Apple's stock price closed above $600 for the first time Monday. It… (Justin Lane, EPA )
It wasn't as breathlessly awaited as the latest iPad or iPhone, but investors may come to appreciate the iDividend just as much.
Investors have been clamoring for Apple Inc. to begin making quarterly payouts as the tech giant's stock price has doubled since June and its cash hoard neared $100 billion. The announcement Monday illustrates the importance that investors place on dividends — especially during times of market uncertainty.
Pressure from shareholders has prompted American companies to boost dividend payments at a record pace in the last few years, and experts say the trend will continue.
"The dividend component is so incredibly important for investors," said Diane Jaffee, manager of the TCW Dividend Focused fund. "Investors of all stripes — individuals and institutions — really want that comfort."
Companies in the S&P 500 index are on pace to shell out a record $277 billion in dividends this year, up from the previous high of $248 billion in 2008, said Howard Silverblatt, senior index analyst at Standard & Poor's in New York.
Dividends fell out of favor in the last three decades as stock prices rocketed higher in a succession of bull markets. Corporate America argued that the payouts were tax-inefficient, and that investors could benefit more if companies boosted stock prices by plowing their cash into research, acquisitions and share buybacks.
That thinking changed abruptly in the punishing bear market from 2007 to 2009. Record low interest rates on government bonds and bank deposits also have stirred interest as American savers cast about for investments paying even modestly higher yields.
At the peak in 1980, 469 companies in the S&P 500 stock index paid dividends. That fell to 351 in 2002 and is now up to 398.
"This is the second coming of dividends," Silverblatt said.
But it hasn't come easily.
S&P 500 companies are paying out only about 30% of their total earnings in dividends, far lower than the 52% average over the last 77 years, according to Silverblatt.
And the index's dividend yield, a measure of the payout in relation to stock price, is only 2.14%, also low by historic standards though not far from the 2.38% yield on the 10-year Treasury bond.
Investors have pressured companies to boost or initiate dividends, especially technology companies that traditionally have been averse to parting with their cash. Apple had been a focal point given the multibillion-dollar cash pile it had built up.
"This company has had their door beaten on by investors saying, 'It's an unconscionable amount of money you've got on your balance sheet,'" Jaffee said.
The reluctance among tech companies stems partially from fear of being seen as middle-aged, or at least nearing that mark, and not having enough money for research during lulls in product cycles. Shares of Microsoft Corp., for example, have basically flat-lined since the company initiated its dividend in 2003.
But a company such as Intel Corp. still spends heavily on research, Jaffee said. It has paid a dividend since 1992.
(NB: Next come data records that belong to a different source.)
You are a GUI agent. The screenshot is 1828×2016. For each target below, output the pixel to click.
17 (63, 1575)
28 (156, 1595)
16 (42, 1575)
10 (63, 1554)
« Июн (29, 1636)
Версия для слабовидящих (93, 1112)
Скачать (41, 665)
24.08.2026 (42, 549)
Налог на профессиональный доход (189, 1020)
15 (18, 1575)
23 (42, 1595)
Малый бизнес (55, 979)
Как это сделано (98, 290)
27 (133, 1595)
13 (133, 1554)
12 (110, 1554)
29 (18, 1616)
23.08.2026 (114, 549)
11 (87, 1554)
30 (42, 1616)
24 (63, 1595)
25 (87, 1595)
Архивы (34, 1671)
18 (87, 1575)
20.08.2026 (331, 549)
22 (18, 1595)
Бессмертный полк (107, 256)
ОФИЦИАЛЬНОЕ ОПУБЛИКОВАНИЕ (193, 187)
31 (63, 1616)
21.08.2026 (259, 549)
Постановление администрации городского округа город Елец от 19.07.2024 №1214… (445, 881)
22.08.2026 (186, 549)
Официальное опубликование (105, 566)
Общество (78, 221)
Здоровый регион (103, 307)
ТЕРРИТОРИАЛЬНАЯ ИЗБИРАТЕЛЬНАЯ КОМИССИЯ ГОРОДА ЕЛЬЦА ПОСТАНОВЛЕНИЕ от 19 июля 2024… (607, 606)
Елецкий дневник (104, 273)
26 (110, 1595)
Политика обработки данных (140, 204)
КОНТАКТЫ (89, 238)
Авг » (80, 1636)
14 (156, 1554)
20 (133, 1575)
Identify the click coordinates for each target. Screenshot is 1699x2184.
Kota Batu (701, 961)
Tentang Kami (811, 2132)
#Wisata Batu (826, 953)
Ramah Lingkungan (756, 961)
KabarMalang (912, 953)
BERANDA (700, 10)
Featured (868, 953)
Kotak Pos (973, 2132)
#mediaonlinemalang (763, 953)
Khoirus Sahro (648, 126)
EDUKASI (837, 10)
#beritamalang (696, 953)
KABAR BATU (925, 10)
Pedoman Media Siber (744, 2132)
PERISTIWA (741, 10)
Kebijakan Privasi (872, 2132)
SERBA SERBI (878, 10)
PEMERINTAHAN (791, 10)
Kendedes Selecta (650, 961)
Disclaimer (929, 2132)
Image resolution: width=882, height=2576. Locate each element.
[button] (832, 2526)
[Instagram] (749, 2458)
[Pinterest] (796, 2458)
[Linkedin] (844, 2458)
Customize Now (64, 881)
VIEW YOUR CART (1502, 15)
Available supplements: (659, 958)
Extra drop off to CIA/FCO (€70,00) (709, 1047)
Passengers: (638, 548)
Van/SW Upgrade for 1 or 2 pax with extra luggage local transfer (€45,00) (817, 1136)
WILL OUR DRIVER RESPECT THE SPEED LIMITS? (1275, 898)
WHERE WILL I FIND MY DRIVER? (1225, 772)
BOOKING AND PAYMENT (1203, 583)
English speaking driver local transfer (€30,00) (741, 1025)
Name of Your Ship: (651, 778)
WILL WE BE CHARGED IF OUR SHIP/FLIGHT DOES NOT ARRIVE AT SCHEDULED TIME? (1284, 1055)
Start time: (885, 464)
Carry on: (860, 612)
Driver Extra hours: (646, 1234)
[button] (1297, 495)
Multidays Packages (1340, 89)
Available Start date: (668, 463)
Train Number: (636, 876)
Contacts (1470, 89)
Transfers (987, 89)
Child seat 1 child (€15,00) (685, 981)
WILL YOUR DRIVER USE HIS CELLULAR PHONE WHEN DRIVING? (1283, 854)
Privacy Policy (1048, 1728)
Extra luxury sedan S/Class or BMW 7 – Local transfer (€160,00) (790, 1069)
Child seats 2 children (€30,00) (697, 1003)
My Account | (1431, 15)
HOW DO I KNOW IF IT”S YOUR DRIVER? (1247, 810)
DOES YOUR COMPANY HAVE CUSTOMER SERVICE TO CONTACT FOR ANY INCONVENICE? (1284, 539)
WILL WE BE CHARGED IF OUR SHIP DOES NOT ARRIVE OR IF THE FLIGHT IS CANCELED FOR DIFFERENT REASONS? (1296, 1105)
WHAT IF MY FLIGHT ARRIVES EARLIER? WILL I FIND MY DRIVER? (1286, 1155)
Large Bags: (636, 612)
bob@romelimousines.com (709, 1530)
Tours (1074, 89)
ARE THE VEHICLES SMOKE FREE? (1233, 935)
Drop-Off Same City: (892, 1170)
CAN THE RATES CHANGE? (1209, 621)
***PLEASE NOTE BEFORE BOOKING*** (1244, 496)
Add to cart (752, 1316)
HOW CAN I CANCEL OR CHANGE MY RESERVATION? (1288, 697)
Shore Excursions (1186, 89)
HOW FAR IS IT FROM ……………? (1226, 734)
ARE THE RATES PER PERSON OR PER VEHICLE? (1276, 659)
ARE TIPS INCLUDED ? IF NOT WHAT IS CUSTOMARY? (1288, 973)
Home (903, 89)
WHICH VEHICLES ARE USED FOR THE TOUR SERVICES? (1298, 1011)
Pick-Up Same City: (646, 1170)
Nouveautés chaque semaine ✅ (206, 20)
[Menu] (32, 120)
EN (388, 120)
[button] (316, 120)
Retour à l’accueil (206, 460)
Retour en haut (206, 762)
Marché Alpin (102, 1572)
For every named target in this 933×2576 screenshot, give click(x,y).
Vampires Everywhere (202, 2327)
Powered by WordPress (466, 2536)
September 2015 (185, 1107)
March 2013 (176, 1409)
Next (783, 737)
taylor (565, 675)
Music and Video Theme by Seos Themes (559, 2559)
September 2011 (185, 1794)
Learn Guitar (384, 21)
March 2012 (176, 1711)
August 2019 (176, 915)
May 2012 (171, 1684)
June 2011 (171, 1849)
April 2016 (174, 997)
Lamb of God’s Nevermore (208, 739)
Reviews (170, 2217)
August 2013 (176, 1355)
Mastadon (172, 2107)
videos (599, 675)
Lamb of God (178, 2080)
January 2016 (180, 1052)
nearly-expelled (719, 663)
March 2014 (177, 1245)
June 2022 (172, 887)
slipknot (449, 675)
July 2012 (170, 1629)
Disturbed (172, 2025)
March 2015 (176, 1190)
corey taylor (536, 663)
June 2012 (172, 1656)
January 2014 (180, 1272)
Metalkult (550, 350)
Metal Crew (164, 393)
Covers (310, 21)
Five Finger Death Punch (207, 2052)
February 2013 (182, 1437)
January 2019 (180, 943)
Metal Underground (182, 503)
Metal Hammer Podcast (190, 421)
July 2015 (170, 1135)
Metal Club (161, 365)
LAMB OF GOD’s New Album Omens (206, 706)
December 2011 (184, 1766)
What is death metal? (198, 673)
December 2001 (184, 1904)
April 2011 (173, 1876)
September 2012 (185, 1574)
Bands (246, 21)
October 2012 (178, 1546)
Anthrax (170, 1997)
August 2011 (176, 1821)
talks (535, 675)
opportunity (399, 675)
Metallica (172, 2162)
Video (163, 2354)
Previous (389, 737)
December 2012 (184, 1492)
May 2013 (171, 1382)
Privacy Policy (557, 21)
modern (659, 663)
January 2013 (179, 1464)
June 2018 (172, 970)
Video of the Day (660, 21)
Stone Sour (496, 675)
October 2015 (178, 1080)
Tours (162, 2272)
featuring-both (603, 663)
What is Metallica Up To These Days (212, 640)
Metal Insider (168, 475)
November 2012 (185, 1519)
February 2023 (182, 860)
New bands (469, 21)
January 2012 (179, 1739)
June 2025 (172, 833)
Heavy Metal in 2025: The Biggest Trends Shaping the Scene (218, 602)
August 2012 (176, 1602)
The timing may have been coincidental given the tear that Apple has been on, but its stock price closed above $600 for the first time Monday. It rose $15.53, or 2.7%, to a 52-week high of $601.10.
Apple said it would make quarterly payments of $2.65 a share, starting in its fiscal fourth quarter beginning July 1. It said the payouts will total more than $10 billion a year.
The company's dividend ratio would be 1.8%, identical to the average in the tech sector, while its 30% payout ratio would match that of the S&P 500, Silverblatt said.
The tech colossus also will launch a three-year share buyback program.
The dividend could give a short-term boost to Apple shares by making them appealing to a broader swath of investors — primarily aging baby boomers who need steady income in their retirement years. Some dividend-focused mutual funds, the big rage this year, are likely to scoop up Apple shares.
And though it may seem blasphemous in financial and technology circles, the dividend also could lighten any drop in Apple shares if the company's remarkable run of success were to slow.
Even before Monday's announcement, Apple's stock had surged 45% this year. Some money managers point out that what had been a dramatic run-up in the stock in the last two years — it was at $85 at the end of 2008 — has turned parabolic this year, raising the risk in holding the stock.